Freedom is a highly political book - not that Franzen's other books aren’t - but this is very obviously a ‘state of America today’ family fable - as the Time reviewer puts it 'he shows us how we are'. Which I find quite pretentious, because - shouldn't every contemporary novel reflect how we are in some way or other? What's so special about this one? I want to ask. And I don't just want to be instructed or admonished, I want to be entertained, moved, shaken out of my socks with sheer joy.
The novel is centred around an American family - not necessarily typical. Patty is the daughter of a New York politician and her successful businessman husband. They have four children - all expected to be high achievers. Patty is a sports star but, curiously, her parents aren’t interested in her or her achievements at all, so caught up in their own lives they don’t even have time to watch her play. When Patty is raped in high school by a prominent citizen’s son, their response is all about damage limitation rather than her emotional well-being.
When an accident cuts short her career while she’s still at college she marries - not the rock musician she lusts after - but his best friend - the caring, altruistic, save-the-planet, law student Walter, who idolises her.
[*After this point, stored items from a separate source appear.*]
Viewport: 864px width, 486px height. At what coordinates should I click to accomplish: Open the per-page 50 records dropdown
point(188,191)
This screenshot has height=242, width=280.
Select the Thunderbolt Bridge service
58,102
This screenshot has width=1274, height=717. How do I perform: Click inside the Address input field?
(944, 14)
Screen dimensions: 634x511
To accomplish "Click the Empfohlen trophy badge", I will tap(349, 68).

Things work out as badly as you might expect. Their children grow up as screwed up as their parents, and the marriage gradually unravels, against a background of George W. Bush, Dick Cheney, Haliburton, and skulduggery in high (and low) places.
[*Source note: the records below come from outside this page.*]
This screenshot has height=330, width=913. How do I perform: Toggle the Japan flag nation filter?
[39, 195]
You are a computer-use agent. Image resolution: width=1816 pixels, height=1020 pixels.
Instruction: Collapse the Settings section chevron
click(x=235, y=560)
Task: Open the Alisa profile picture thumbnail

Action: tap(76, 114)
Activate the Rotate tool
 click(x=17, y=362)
Walter heads a conservation project that’s a front for coal mining and mineral extraction, and his son Joey gets involved in a dodgy, but lucrative, project selling vehicles to the military for use in Iraq.
The funniest scene in the book is when Joey, who has made a crazy secret teenage marriage, accidentally swallows his wedding ring just as he’s about to embark on a weekend of guilt-ridden adultery, and has to extract the ring from his turds in a hotel bathroom - it brings a whole new meaning to the expression ‘a dirty weekend’!
The style of the book didn’t appeal to me though - it’s narrated in a very old fashioned 'told story' way - and I was sometimes bored by the long political conversations that the characters have with each other - but this is Jonathan Franzen. He writes compellingly and his characters are always fascinating and three dimensional.
The story is told, like The Corrections, from the point of view of each character in turn, but unlike The Corrections, the voices are not really distinct from each other, but told by the impersonal narrative voice I found frustrating because it distanced me from the people I was reading about and whose heads I was supposed to be in.
But it is compelling and I read to the end (though I skipped through some of the conversations). I’m afraid I didn’t believe the ‘happy-ever-after’ ending, but that probably has to do with the fact that the plot echoes episodes in my own personal history. I empathised with battery-chicken Patty, whose legs and wings atrophy as she tries to make her marriage work, and I cheered her on when she finally grasped freedom. But at the end of the book I was shouting ‘don’t do it’, with all the wisdom of experience.
This novel isn’t JF's best book, but it’s still seriously good. Incidentally, Jonathan Franzen’s controversial ideas about the E-book were aired on Norman Geras’ blog today. Interesting, considering the fact that I read the book on my Kindle!